Marianne Siemann: „Gerade nach erlebten Traumata ist es ganz wichtig, den Betroffenen Sicherheit und einen geschützten Rahmen zu bieten. Unsere Gespräche finden deshalb immer entweder in einer gewohnten Umgebung, zum Beispiel in der Wohnung der Klienten statt, oder aber bei uns im Büro, in dem wir uns um eine angenehme und ruhige Atmosphäre bemühen. Meine Kolleginnen und ich versuchen gemeinsam mit den Betroffenen, eine geregelte Alltagsstruktur herzustellen, die ihnen Sicherheit gibt. Häufig ist der Sozialpsychiatrische Dienst die erste Anlaufstelle. Dann steht die Vermittlung in feste Therapiestrukturen im Mittelpunkt, zum Beispiel in eine Klinik oder Tagesklinik.“
Frage: Was unterscheidet das Angebot des Sozialpsychiatrischen Dienstes von anderen Therapieangeboten?
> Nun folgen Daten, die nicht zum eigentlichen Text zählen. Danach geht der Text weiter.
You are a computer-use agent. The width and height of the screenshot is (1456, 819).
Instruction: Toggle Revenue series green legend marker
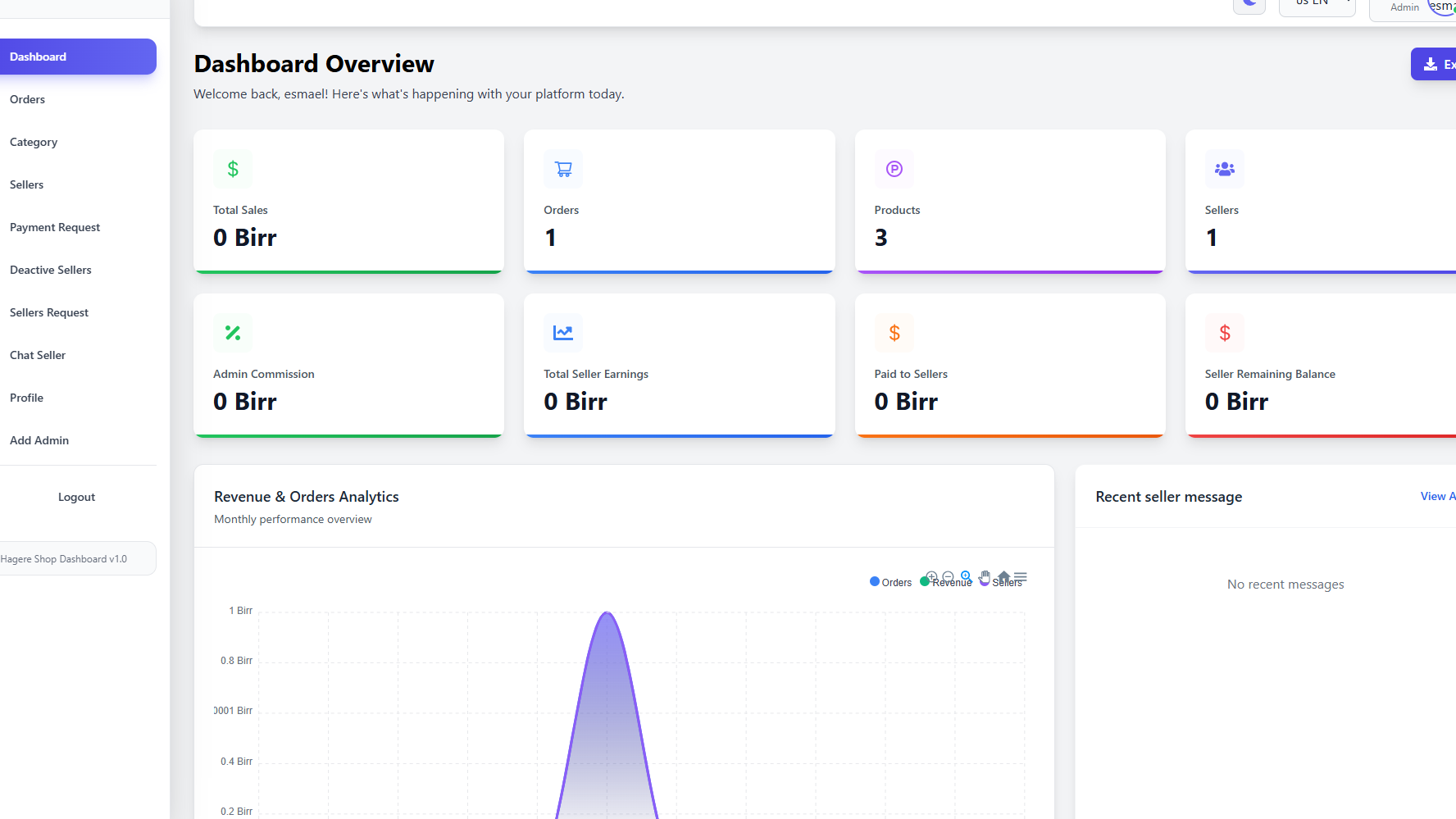pos(925,582)
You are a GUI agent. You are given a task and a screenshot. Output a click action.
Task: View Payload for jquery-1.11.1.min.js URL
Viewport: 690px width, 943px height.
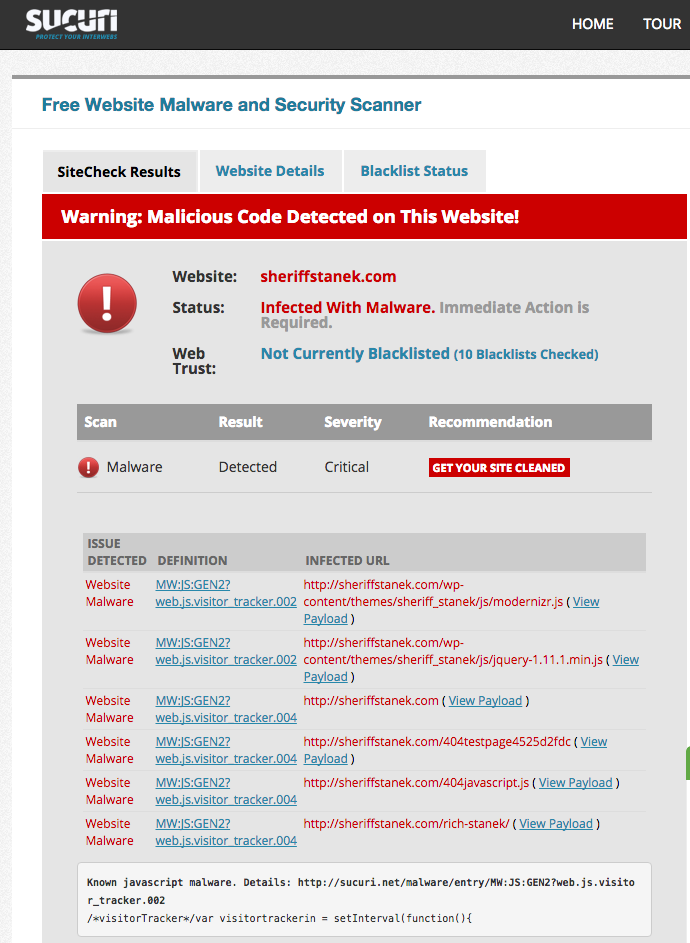coord(625,660)

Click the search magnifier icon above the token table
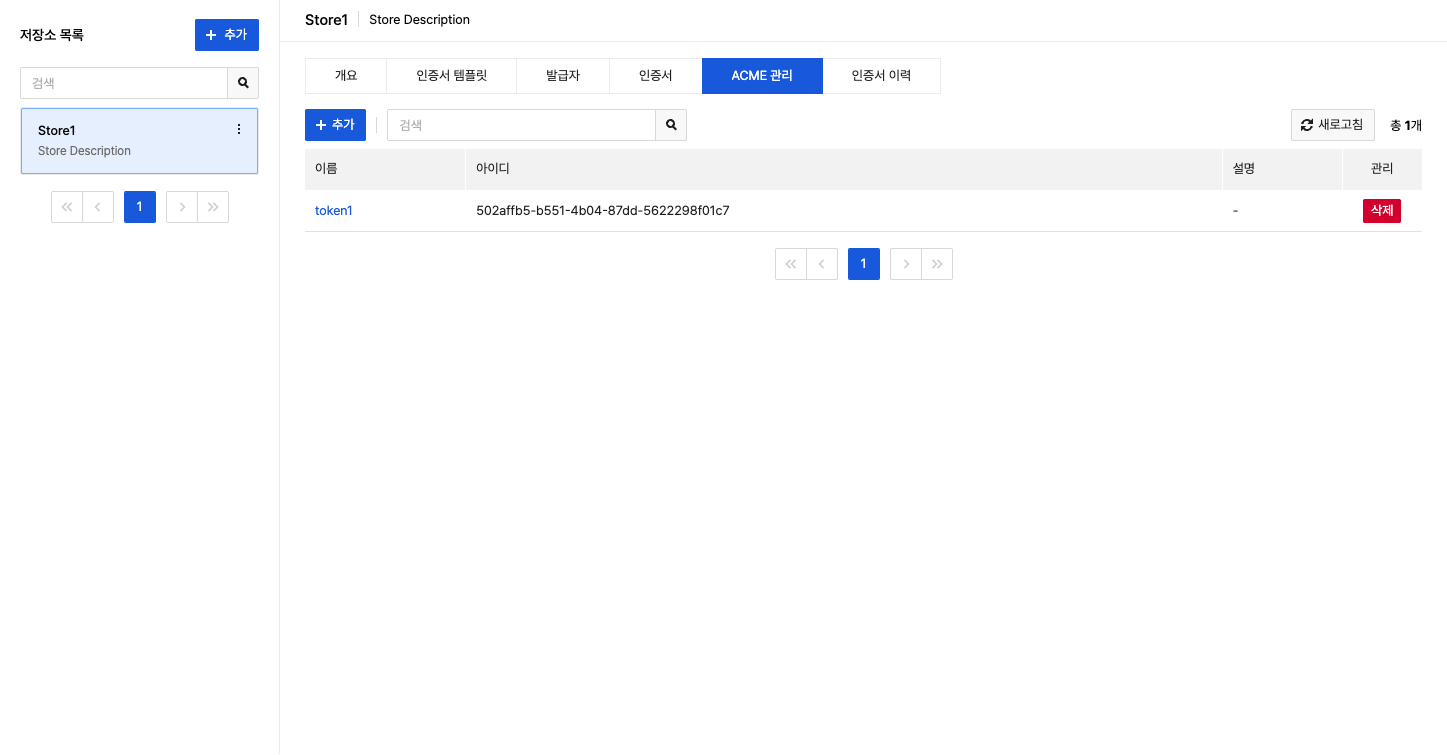click(670, 124)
Frau W.: „Es ist flexibler und nicht so sehr an feste, regelmäßige Termine gebunden. Wenn ich das Gefühl habe, dass ich kurzfristig Unterstützung brauche, finde ich hier immer ohne lange Wartezeit auf einen Termin ein offenes Ohr.“
Marianne Siemann: „Genau das zeichnet unser Angebot aus. Gerade im Bereich der Psychotherapie warten Patientinnen und Patienten häufig lange auf einen Therapieplatz. Wir sind oft auch kurzfristiger erreichbar und bieten ein erstes Hilfsangebot. Aufgrund unserer Vernetzung mit Kliniken, Therapeuten, stationären Einrichtungen oder der Notfallseelsorge gelingt es meist, unseren Klienten ein Therapieangebot zu vermitteln. Bis es soweit ist, bieten wir Gespräche und versuchen, eine stabile Grundlage für die folgende Behandlung zu schaffen.“
Das Angebot des Sozialpsychiatrischen Dienstes Kreis Steinfurt bietet unter Beachtung der Schweigepflicht kostenlose Beratung und Hilfen für psychisch Erkrankte und ihre Angehörigen. Weitere Informationen zum Dienst des Kreises Steinfurt und die Kontakte der Ansprechpartnerinnen und –partner in den 24 Städten und Gemeinden sind unter www.kreis-steinfurt.de/sozialpsychiatrischerdienst aufgeführt.
Das Interview ist Teil einer mehrteiligen Artikelserie, mit der anhand verschiedener Fallbeispiele die Arbeit und Unterstützungsmöglichkeiten des Sozialpsychiatrischen Dienstes vorgestellt werden.